The best form of Vitamin B12 to use contains both methylcobalamin and adenosylcobalamin, both of which are essential for nerve and brain health. "Vegansafe" is a brand of liquid sublingual B12 that contains both forms. More information on B12 coming soon.
Omega 3-to-6 Ratio
Many recommend, after looking at traditional diets of healthy populations, that the optimal ratio of Omega 6-to-3 essential fatty acids is around 1:1. Lower is better, and anything higher than 4:1 is not so good. The average westerner probably consumes a ratio of about 15:1 or higher - yes, vegans too. Here you can find a list of the 6:3 ratios of the most popular nuts and seeds. You can see which nuts and seeds to lay heavy on, and which ones to pull back on or eliminate, to get an ideal 6:3 ratio. Also note that avocado has a terrible ratio of about 15:1. Raw vegans who are consuming multiple avocados daily for years on end should consider the effect that this may have on their brain health. That is not to say that avocados are necessarily bad, just that we should be cognizant of eating a large amount of a single type of food daily for years without really questioning it. Especially when, until just a few decades ago, most people in developed countries had no way of eating avocados year-round.

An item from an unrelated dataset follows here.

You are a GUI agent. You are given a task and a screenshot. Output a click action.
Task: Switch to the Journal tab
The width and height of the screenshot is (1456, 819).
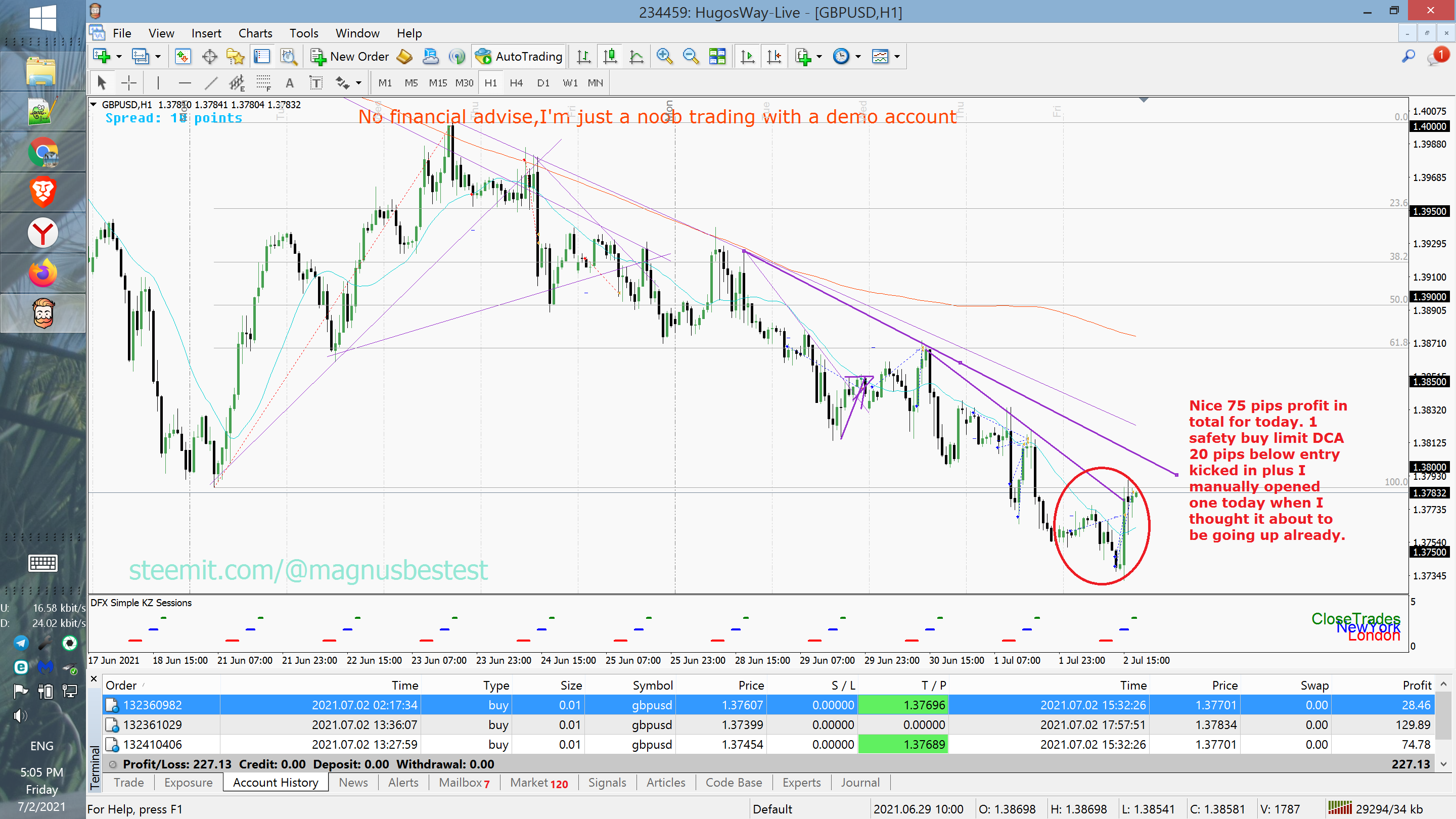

Note that the ratio is not the end of the story when it comes to reducing Omega 6. A food may have a very high 6:3 ratio, but such a small amount of both, that it really has no bearing on the ratio of your overall intake. Also, many studies on omega 6 intake paint a worse picture because the primary omega 6 intake of most westerners comes from fried oils, margarine, shortening, etc and not raw whole foods. For example, studies show increased omega 6 intake in the standard U.S. diet to increase health problems, but studies do not show that increasing intake of nuts with a high omega 6 content to increase health problems (in fact, they show the opposite.)

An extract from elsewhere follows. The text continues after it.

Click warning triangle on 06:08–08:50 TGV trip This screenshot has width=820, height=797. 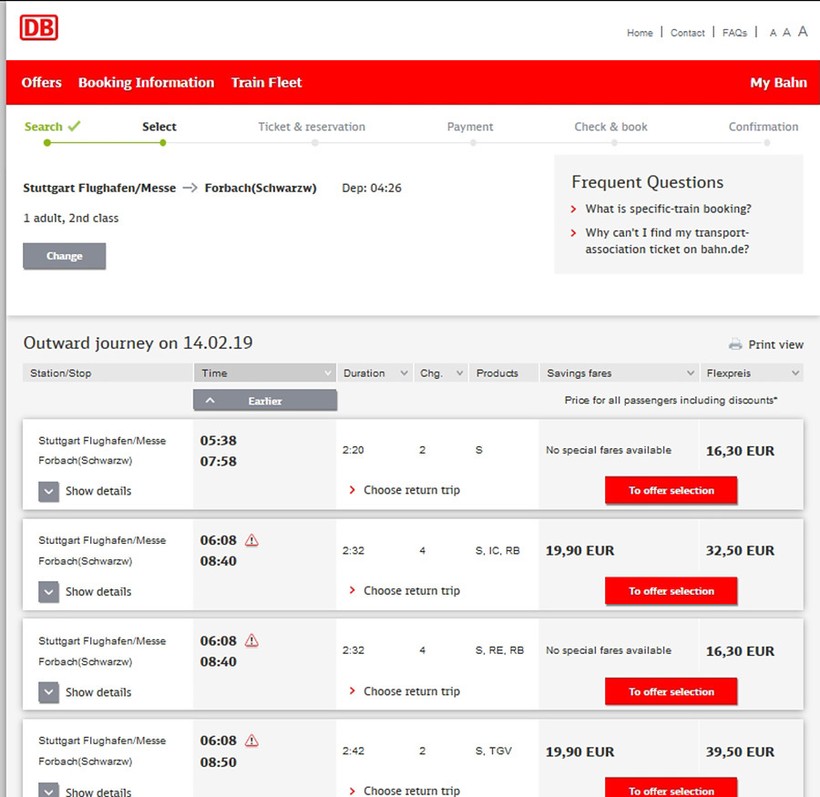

The main reason that it is considered ideal to have a low omega 6:3 ratio is because both omega 6 and 3 compete for the same rate-limiting enzymes in the body. Omega 6 is converted to arachidonic acid which causes an inflammatory response, whereas omega 3 is converted to EPA and DHA which are beneficial for our health. Too much omega 6 does not result in a particularly high arachidonic acid level, since the enzymes are rate-limiting, but it can indeed result in a deficiency of EPA/DHA. Some vegan doctors recommend an algae-sourced DHA supplement such as Ovega-3.